I want to improve the efficiency of cosine similarity calculation to make it faster

Question

I have a numpy array of size (96341,1000). I want to find the cosine similarity of this array. The machine I'm working on is 8 vCPU 32 GB. This is my initial code. And I want this function to run faster , can control/limit the amount of memory used and keep the same result.

vec.shape
(96341,1000)

def csm(A):
    
    num = np.dot(A, A.T)  
    p1 = np.sqrt(np.sum(A**2, axis=1))[:, cp.newaxis]  
    p2 = np.sqrt(np.sum(A**2, axis=1))[cp.newaxis, :]  

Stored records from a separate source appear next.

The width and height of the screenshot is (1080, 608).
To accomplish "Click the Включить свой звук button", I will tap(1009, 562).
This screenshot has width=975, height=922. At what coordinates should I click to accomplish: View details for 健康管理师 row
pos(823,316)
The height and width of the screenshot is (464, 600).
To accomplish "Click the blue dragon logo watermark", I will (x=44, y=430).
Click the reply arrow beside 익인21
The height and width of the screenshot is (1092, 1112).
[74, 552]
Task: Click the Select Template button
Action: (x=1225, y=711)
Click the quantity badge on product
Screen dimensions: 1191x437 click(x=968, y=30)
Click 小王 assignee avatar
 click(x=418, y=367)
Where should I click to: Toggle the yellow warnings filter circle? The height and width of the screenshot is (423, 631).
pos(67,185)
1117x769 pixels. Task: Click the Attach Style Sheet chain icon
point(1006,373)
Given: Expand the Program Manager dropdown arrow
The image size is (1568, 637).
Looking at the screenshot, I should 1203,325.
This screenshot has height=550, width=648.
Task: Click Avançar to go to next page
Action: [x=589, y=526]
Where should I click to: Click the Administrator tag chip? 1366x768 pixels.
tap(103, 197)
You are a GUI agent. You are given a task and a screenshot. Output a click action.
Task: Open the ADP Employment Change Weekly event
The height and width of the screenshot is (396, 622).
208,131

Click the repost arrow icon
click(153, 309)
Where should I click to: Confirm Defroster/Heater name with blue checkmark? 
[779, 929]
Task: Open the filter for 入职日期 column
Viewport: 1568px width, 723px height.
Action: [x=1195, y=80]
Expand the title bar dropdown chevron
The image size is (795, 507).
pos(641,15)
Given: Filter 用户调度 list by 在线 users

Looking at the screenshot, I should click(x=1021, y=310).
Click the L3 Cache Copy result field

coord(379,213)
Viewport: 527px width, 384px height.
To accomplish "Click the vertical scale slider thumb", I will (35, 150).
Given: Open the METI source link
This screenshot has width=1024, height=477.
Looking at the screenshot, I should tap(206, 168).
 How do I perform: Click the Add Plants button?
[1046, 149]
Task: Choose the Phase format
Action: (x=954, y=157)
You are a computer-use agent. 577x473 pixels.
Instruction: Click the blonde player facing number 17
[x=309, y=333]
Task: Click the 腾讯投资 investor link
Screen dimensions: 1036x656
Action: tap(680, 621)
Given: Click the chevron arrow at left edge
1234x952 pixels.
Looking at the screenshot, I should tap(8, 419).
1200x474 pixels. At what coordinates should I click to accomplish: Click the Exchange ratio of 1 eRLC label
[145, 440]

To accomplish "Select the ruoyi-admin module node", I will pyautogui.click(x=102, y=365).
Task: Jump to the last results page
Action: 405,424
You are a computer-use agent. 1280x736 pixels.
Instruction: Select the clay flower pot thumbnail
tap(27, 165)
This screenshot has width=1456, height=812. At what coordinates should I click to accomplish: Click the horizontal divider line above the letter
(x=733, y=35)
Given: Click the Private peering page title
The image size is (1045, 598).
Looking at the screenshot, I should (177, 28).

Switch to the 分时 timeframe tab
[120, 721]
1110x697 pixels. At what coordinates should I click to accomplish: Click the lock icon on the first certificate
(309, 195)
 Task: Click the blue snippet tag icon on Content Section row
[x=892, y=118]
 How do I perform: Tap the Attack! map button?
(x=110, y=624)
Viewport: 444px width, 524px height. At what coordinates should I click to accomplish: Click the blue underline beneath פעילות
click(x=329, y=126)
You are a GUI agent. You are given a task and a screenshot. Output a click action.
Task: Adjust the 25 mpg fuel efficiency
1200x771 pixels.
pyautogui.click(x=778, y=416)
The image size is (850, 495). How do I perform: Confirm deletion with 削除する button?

    result = num / (p1 * p2)  
    
    return result

cos = csm(vec)

Answer 1

As @mpw2 said, your numerator is 96341×96341. But so is your denominator, as is. Which means that at some point, you'll have 3× 74GB arrays in your memory (the one holding the numerator num, the one holding temporarily the denominator p1*p2, and the one in making holding the result).

For the denominator, that is so easily solvable, that I can't see any reason no to do it

def csm(A):
    
    num = np.dot(A, A.T)  
    p1 = np.sqrt(np.sum(A**2, axis=1))[:, cp.newaxis]  
    p2 = np.sqrt(np.sum(A**2, axis=1))[cp.newaxis, :]  

    # Only change. Let the broadcasting (which does not allocate 
    # memory: p1 and p2 are only "implicit" 96341x96341 arrays)
    # does the job.
    # Note that the parenthesis are useless here, since / are evaluated
    # from left to right anyway. I just want it to be explicit  
    result = (num / p1)/p2
    
    return result

Note also that p1 and p2 are the same arrays, with just a view change. So no need to compute it twice

def csm(A):
    
    num = np.dot(A, A.T)  
    px = np.sqrt(np.sum(A**2, axis=1))
    result = num / px[:,None] / px[None,:]
    
    return result

At last, if we want to avoid those 74 GB (still 2x74 GB with that code: we still have both num and result at one moment both in memory), we can compute by blocks

def csm2(A,B):
    num = np.dot(A, B.T)  
    # this time they are not the same
    pa = np.sqrt(np.sum(A**2, axis=1))[:,None]
    pb = np.sqrt(np.sum(B**2, axis=1))[None, :]
    return num / pa / pb

Then you can compute by block

res=np.empty((len(vec), len(vec)))
N=1000 # Block size (it doesn't need to be a divisor of len(vec). Batch at end of rows or columns will be smaller that's all
for i in range(0, len(vec), N):
    for j in range(0, len(vec), N):
        res[i:i+N, j:j+N] = csm2(vec[i:i+N], vec[j:j+N])
        res[j:j+N, i:i+N] = res[i:i+N, j:j+N].T

Not only we avoid most of the redundant computing because of the symmetry already mentioned. But we never have arrays bigger than NxN in memory, but for res itself (but that is unavoidable if that is the result you want).

And, sure, we use for loops, and almost all my answer on [so] mention somewhere that for loops are the ultimate crime in numpy. But those are ok, because if N is big enough, then the computation taken by the iterations will be negligible before the computation time in numpy functions.

The last remaining problem being, as I said, the 74 GB of the result (at least, now, there is only one, not 3 as in your solution, not 2 as in my first solution). That, you can avoid in the application, depending on what you do with the result. Try to use only part of the result at a time.

For example, if the idea is find minimum value, you can compute blocks of that matrix, and minimum for each blocks, and compute the min of the min then. That is a classical map/reduce solution somehow

So, instead of

M=csm(vec)
print(M.min())

do

mn=np.inf
for i in range(0, len(vec), N):
    for j in range(i, len(vec), N):
        mn=min(mn, csm2(vec[i:i+N], vec[j:j+N]).min())
print(mn)

Of course, I doubt what you want to do with that csm is as simple as a min. But since you haven't said, I can only speculate that there are ways to do it, while computing csm on one block at a time.